> _GIVEN DATA_:
____
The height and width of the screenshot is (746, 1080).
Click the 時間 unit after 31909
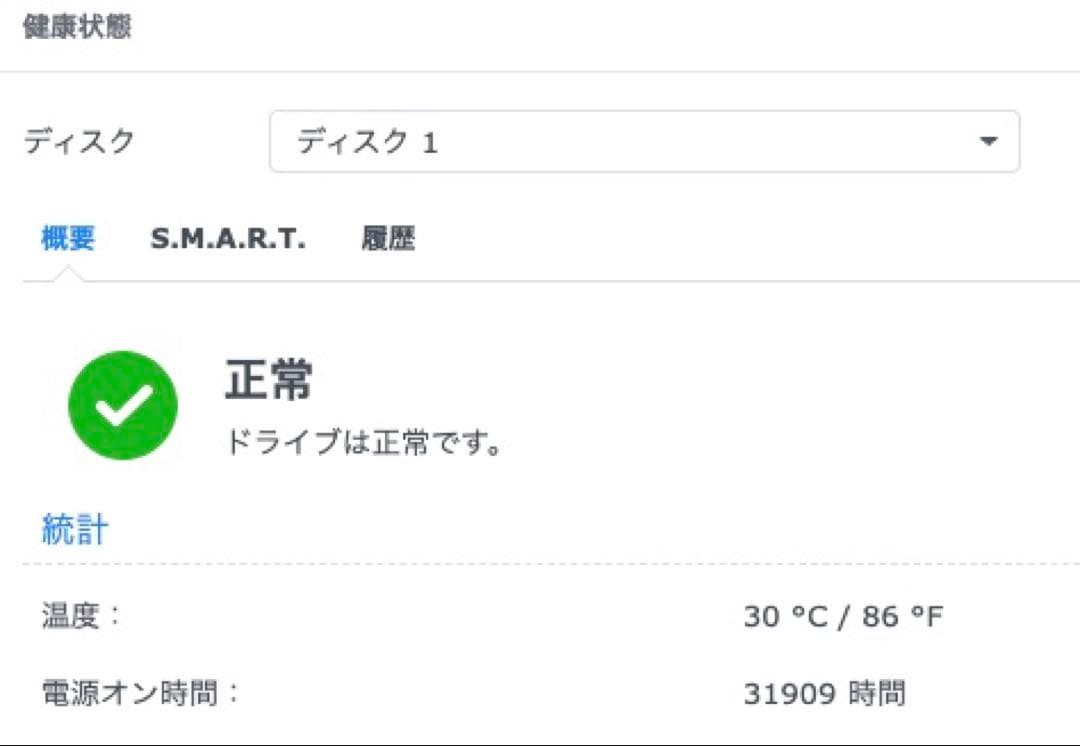click(878, 693)
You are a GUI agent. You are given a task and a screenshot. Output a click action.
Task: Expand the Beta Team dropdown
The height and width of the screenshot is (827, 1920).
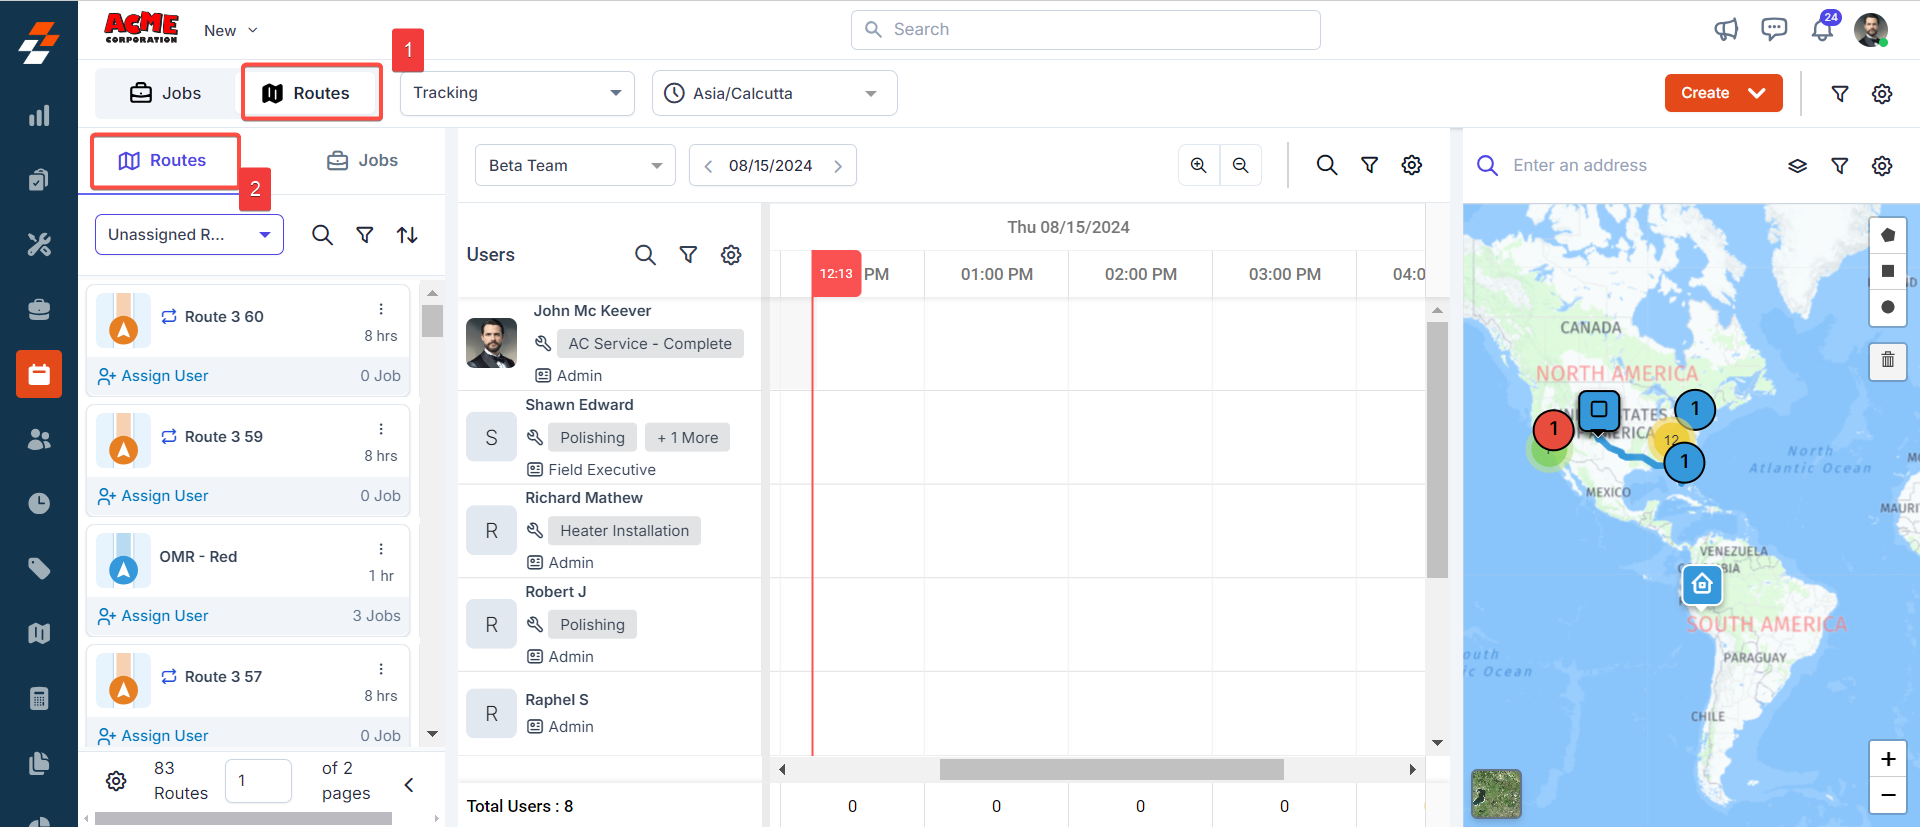[x=575, y=165]
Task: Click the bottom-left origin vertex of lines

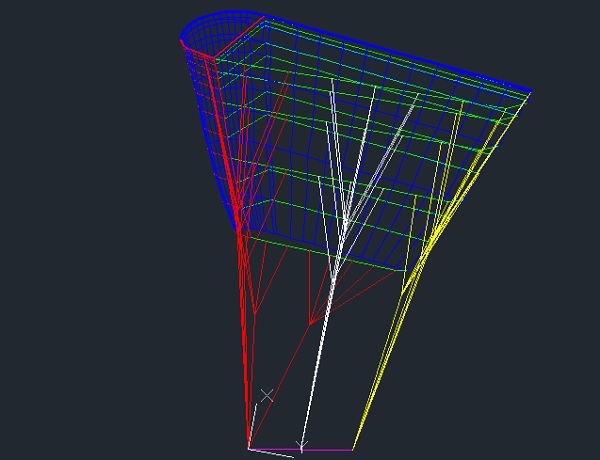Action: coord(249,447)
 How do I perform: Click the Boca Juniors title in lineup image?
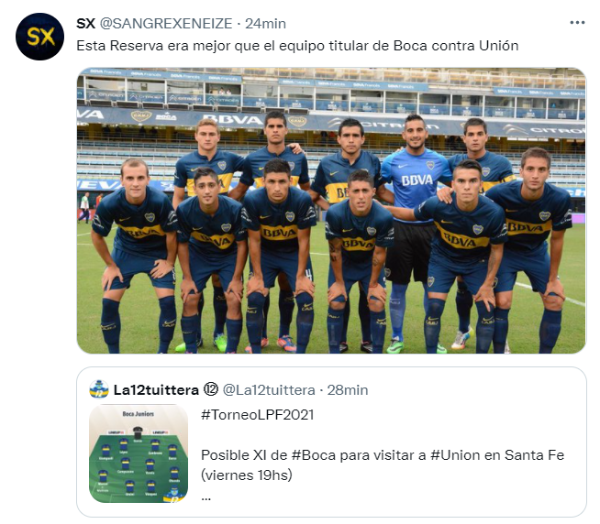pos(138,414)
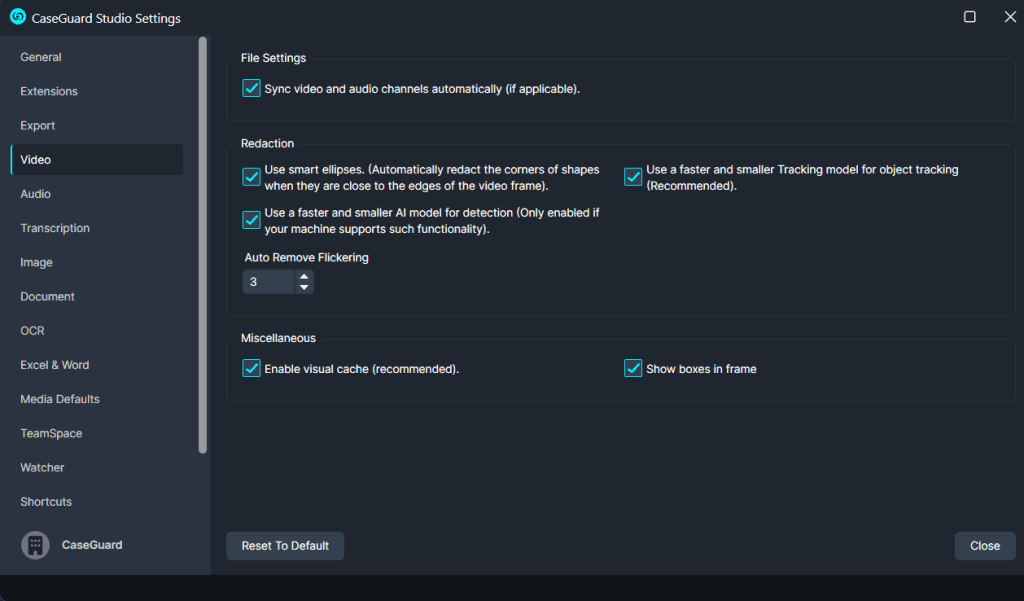1024x601 pixels.
Task: Disable faster smaller AI model for detection
Action: tap(252, 220)
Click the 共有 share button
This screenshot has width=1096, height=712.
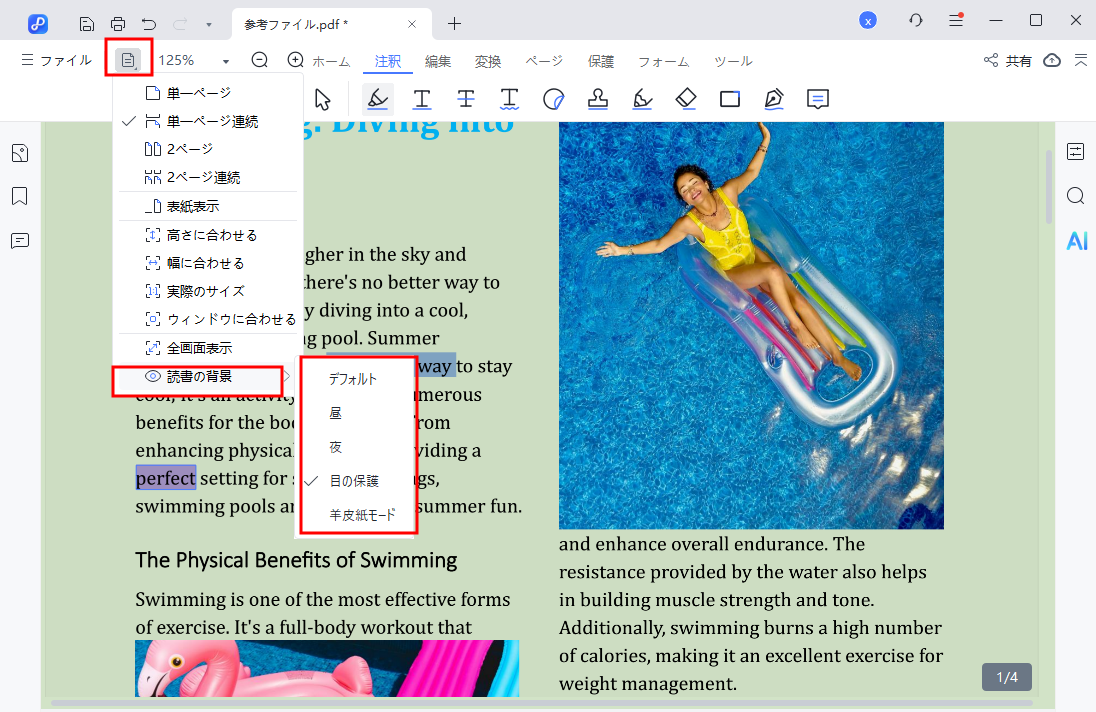[x=1008, y=61]
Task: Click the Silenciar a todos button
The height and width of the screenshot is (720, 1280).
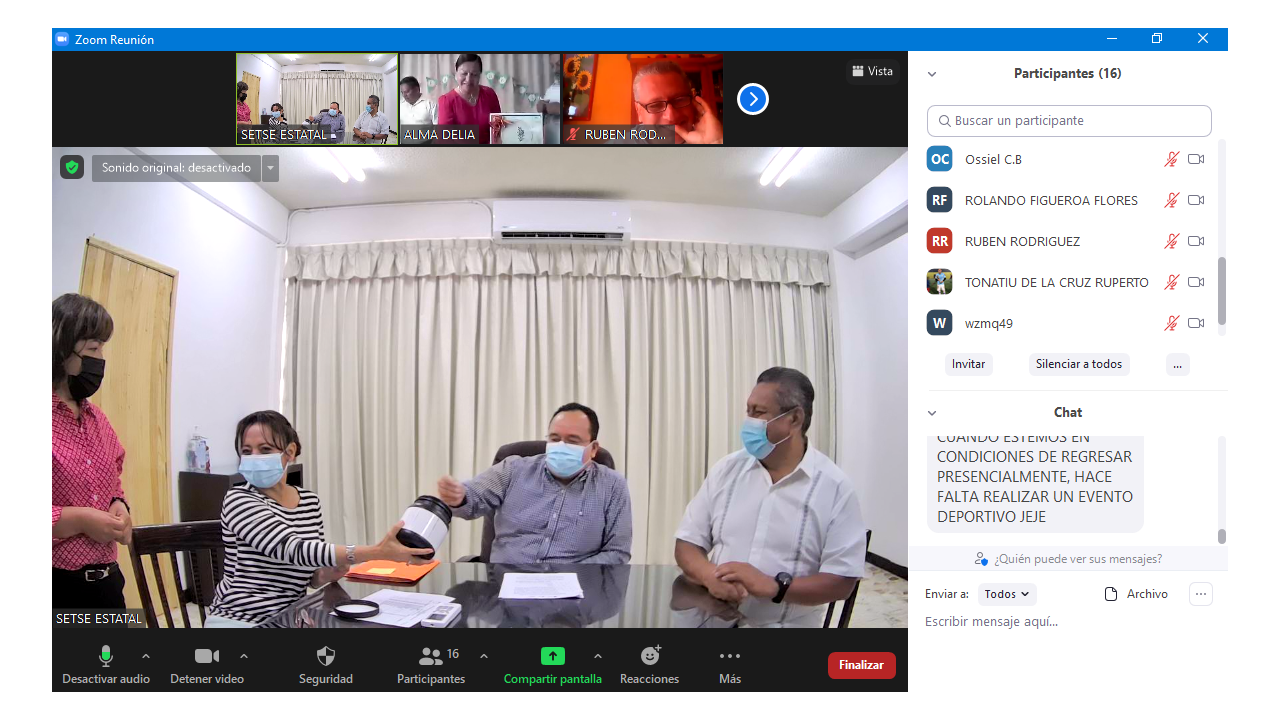Action: [1079, 364]
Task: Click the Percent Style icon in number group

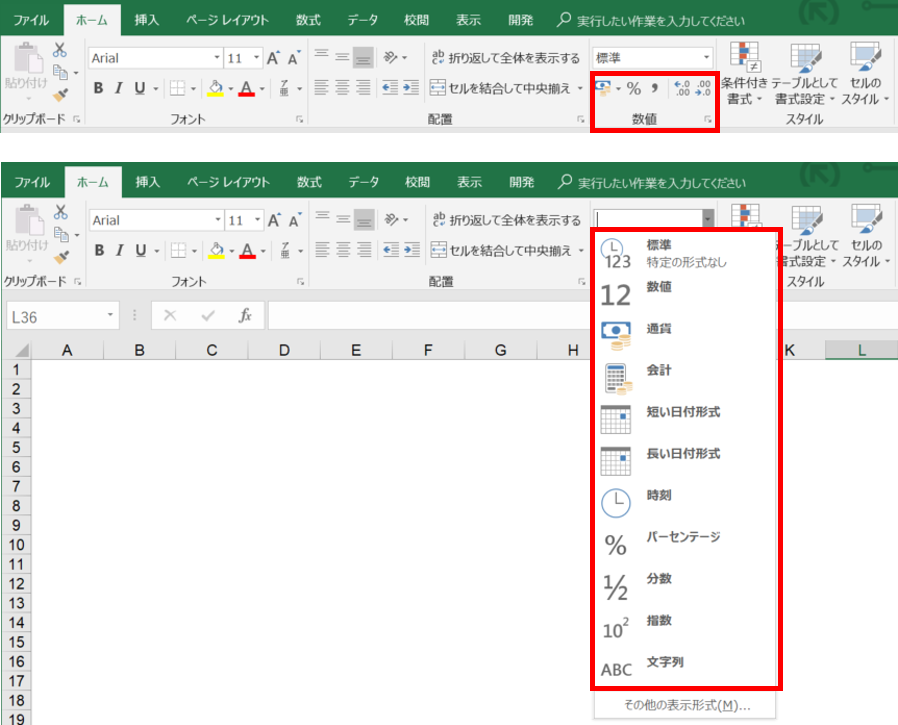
____
> _EXERCISE BRIEF_: Beginning with the line where "Task: Click the bottom-left" appears, transcribe the records above word for word through their last line, and include no pictures.

> _ANSWER TO THE PROBLEM_:
Task: Click the bottom-left origin vertex of lines

Action: coord(249,447)
 How do I perform: Click the Boca Juniors title in lineup image?
pos(138,414)
1024x601 pixels.
Task: Disable faster smaller AI model for detection
Action: tap(252, 220)
Click the 共有 share button
This screenshot has width=1096, height=712.
[x=1008, y=61]
Task: Click the Silenciar a todos button
The height and width of the screenshot is (720, 1280).
Action: [1079, 364]
Task: Click the Percent Style icon in number group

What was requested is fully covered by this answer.